• **Assignment**: Each line of the data below holding the word "agent" must be copied.

• **Information shown**:

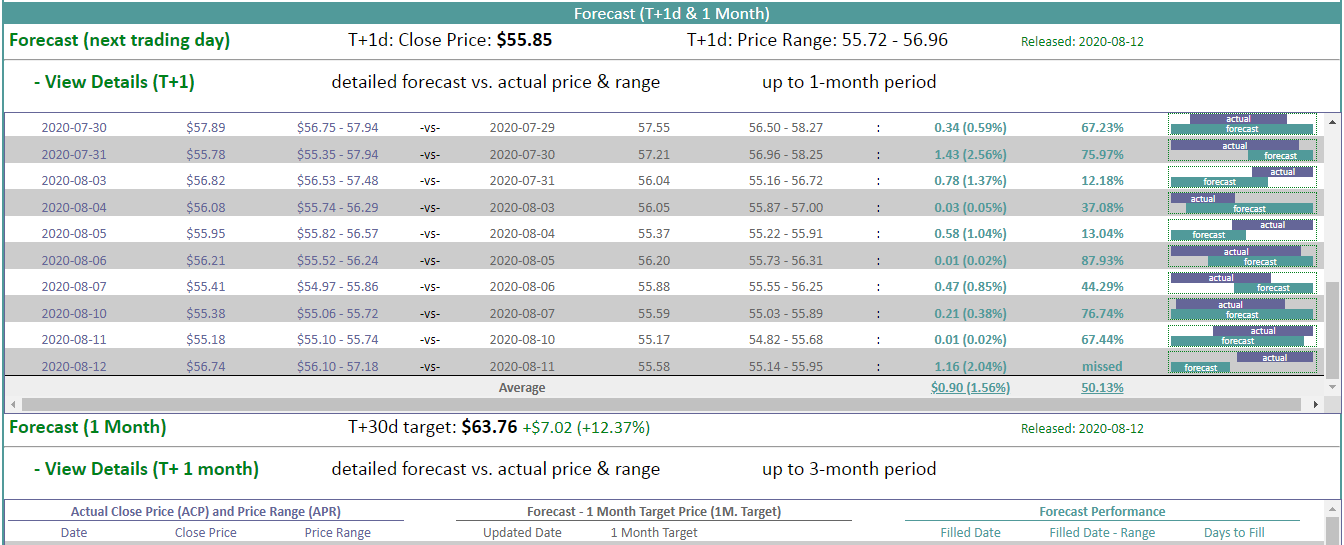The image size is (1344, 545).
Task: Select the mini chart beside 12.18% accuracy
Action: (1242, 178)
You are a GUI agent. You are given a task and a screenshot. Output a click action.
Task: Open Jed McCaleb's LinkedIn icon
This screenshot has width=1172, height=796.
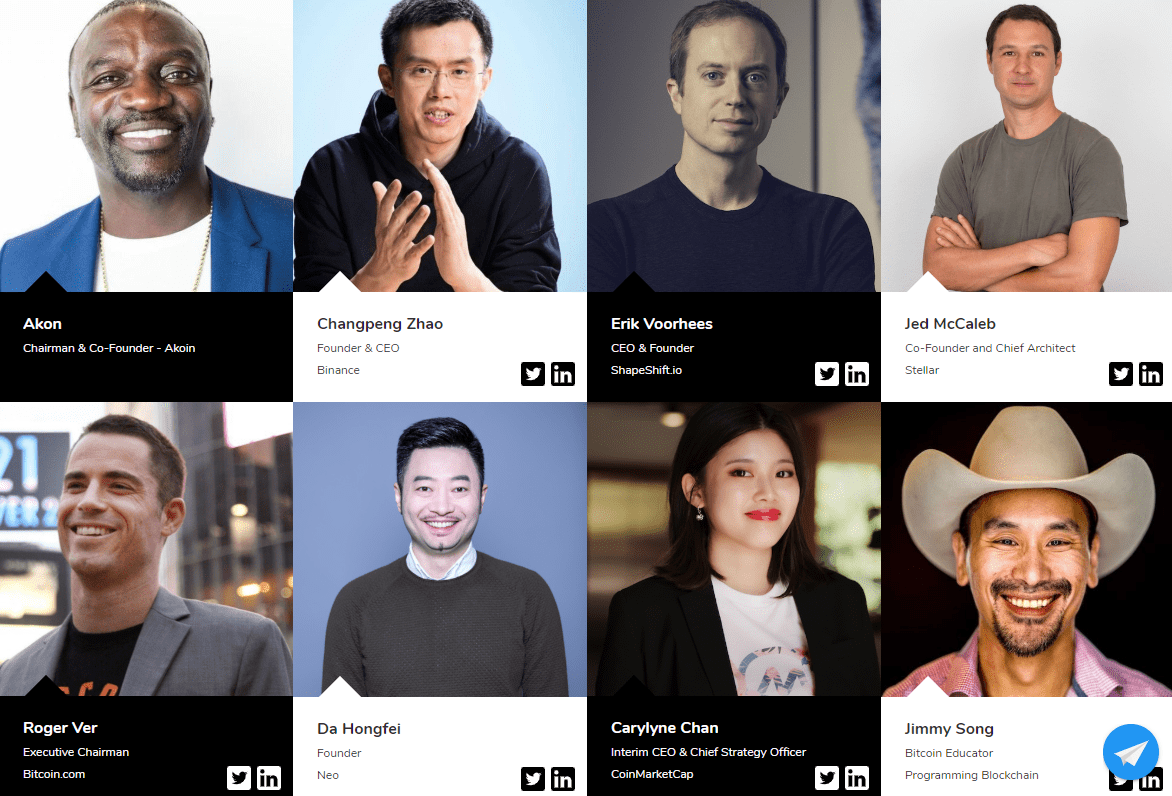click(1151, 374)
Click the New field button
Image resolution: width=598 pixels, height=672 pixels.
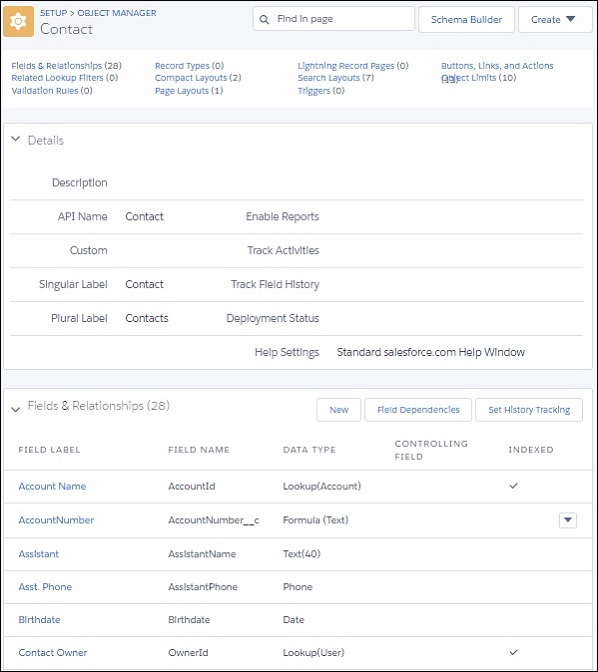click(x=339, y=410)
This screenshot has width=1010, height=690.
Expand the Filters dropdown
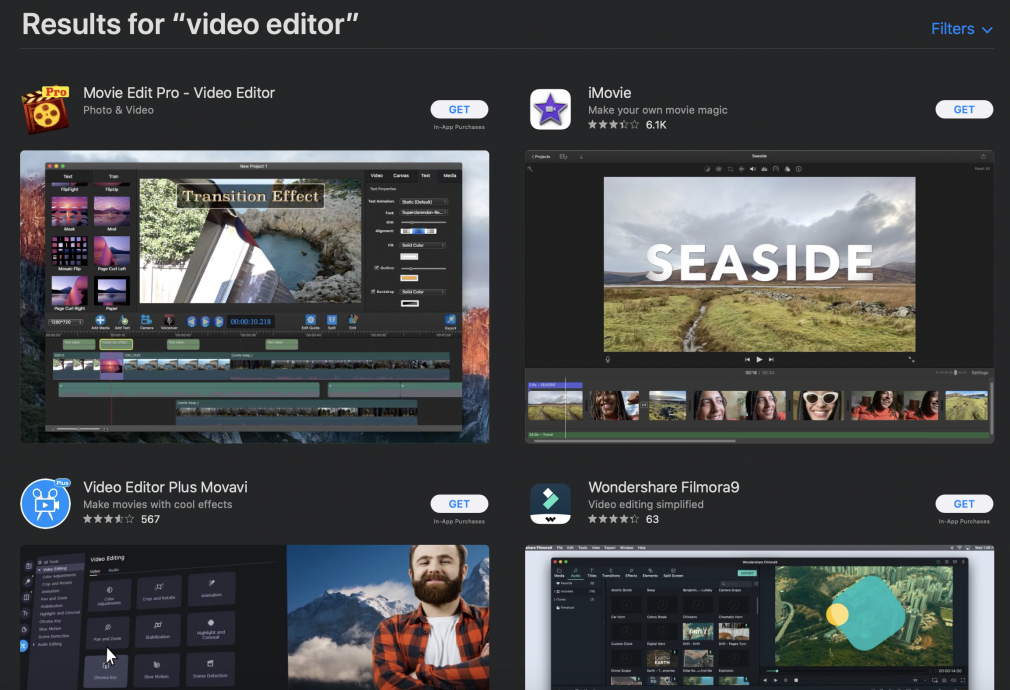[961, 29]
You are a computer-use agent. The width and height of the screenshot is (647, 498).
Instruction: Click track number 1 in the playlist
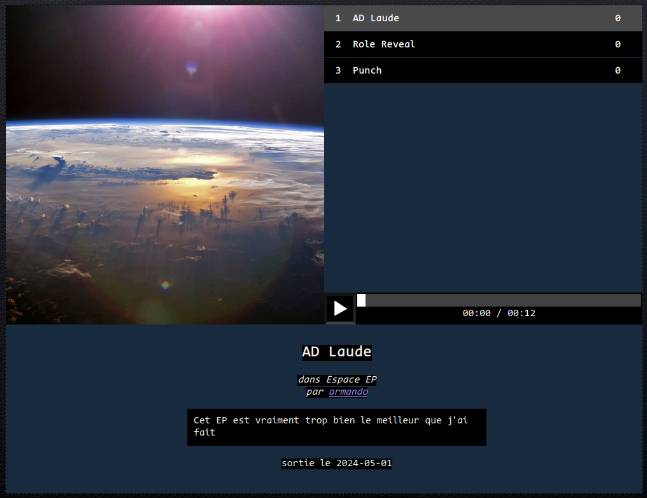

• **Exercise answer**:
You are a GUI agent. You are given a task and a screenshot. Output a click action.
You are a computer-use agent. The width and height of the screenshot is (647, 498).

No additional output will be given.